◆ **Reading text**:
--------------------
If there was a plan to capture Treasury as alleged it did not work, but with Bobat now at Cogta the department appears to have become a new focus for Trillian.

“Although Bobat was employed at Cogta during my tenure at [Trillian], he was still highly influential to the operations of [Trillian],” Goodson says in her statement.

Bobat denied this, saying: “I have never worked for Trillian… Any insinuation that I was involved in their day to day operations is mere conjecture.”

Goodson says she was “informed … that [Trillian] would be working with Bobat at [initially] Treasury and later, Cogta, taking over … contracts at Transnet and hopefully other work in [state-owned entities].”

Goodson also says that Bobat soon started offering his assistance on the Oliver Wyman-Trillian proposal. 

“The unsolicited proposal prepared for Cogta was informed by information that Bobat sent to me…

“In addition to this, I would receive timeline expectations and available budget information from Bobat, to ensure that the proposal was received favourably.”

Bobat confirmed that he met with Oliver Wyman and offered some initial comments on their proposal but denied “sharing any budget information or information which was not publicly available… I desisted from making any further comments or seeing any further proposals past the first draft, once I had realised that the scope proposed was beyond what was required.”

Oliver Wyman said in response to questions that Trillian was “identified … as a possible BEE partner” but that following an assessment of Trillian and their possible clients, it decided to back away from any engagement because of “governance” concerns.

“Not one of the opportunities that were explored with [Trillian] passed all [Oliver Wyman’s] governance tests. [Oliver Wyman’s] governance processes accordingly led to the rejection of any contracts/partnerships that were explored with [Trillian].
--------------------
◆ **Problems to solve**:
• a. Print the passage of the Trillian excerpt from "Bobat confirmed that" up to and including "explored with [Trillian].".
• b. Write what follows the Trillian excerpt, picking up after its last sentence.
The listing that comes next is not needed.

(Data taken from a collection)
--------------------
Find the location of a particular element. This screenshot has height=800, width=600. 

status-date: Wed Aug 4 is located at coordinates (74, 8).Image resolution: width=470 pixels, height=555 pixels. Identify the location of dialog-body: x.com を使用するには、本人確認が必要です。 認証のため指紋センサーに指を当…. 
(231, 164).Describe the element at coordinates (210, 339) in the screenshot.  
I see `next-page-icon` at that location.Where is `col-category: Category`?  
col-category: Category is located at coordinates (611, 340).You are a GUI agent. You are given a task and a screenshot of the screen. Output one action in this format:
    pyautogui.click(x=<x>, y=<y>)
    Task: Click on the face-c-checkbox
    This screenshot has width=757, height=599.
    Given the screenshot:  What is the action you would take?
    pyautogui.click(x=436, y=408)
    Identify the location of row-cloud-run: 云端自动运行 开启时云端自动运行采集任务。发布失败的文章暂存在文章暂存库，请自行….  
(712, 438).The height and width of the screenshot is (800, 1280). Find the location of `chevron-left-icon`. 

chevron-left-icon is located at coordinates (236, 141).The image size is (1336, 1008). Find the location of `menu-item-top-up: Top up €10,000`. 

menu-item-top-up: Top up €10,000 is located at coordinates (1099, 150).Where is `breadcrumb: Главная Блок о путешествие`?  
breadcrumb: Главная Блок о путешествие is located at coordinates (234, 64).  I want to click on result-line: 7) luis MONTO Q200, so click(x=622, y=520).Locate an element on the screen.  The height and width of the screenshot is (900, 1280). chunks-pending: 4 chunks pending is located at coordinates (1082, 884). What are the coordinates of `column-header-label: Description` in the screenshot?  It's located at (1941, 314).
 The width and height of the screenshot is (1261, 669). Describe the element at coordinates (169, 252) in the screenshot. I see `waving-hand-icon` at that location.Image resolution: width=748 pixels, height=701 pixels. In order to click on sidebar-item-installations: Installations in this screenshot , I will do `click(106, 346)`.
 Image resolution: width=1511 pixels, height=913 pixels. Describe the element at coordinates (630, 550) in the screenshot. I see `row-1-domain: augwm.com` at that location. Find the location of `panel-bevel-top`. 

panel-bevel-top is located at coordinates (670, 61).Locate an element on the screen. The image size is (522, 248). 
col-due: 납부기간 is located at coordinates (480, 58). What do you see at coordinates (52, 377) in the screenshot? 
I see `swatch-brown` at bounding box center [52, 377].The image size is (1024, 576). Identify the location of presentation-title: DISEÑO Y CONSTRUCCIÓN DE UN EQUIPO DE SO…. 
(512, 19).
--------------------
◆ **Per-task answers**:
• a.
Bobat confirmed that he met with Oliver Wyman and offered some initial comments on their proposal but denied “sharing any budget information or information which was not publicly available… I desisted from making any further comments or seeing any further proposals past the first draft, once I had realised that the scope proposed was beyond what was required.”

Oliver Wyman said in response to questions that Trillian was “identified … as a possible BEE partner” but that following an assessment of Trillian and their possible clients, it decided to back away from any engagement because of “governance” concerns.

“Not one of the opportunities that were explored with [Trillian] passed all [Oliver Wyman’s] governance tests. [Oliver Wyman’s] governance processes accordingly led to the rejection of any contracts/partnerships that were explored with [Trillian].

• b.
"All the interactions between [Oliver Wyman] and [Trillian] were exploratory in nature and did not result in any fee being paid to [Oliver Wyman] or [Trillian].”

The final straw

On 18 March 2016, Goodson was asked to sign documents opening a new bank account with the Bank of Baroda. When she questioned why Trillian needed another bank account when it had one with Absa, she was told this one was to “facilitate work with eGateway”.

EGateway is an Indian company that was subcontracted by Trillian to provide technical skills on the Eskom turnaround programme. 

It was anticipated that more than 77 percent of all revenue Trillian received on the generation part of the Eskom project would flow to their postbox office in Dubai, although Trillian said that ultimately no payments were made to eGateway.

Goodson resigned the next morning.

Goodson claims that Trillian saw its time to make hay as being limited to what appears to be Zuma’s time in office, saying she was told on numerous occasions that, “The relationships that [Trillian] had were limited by and intended to operate for the duration of ‘the current dispensation’ only. As such, all work was forecast for the period 2016 – 2019.”

Trillian denies this, saying it was “established as a long-term business and was fully staffed and capitalised for that purpose.” 

Trillian also implied that as a result of the negative publicity it has received the firm is now in a precarious position.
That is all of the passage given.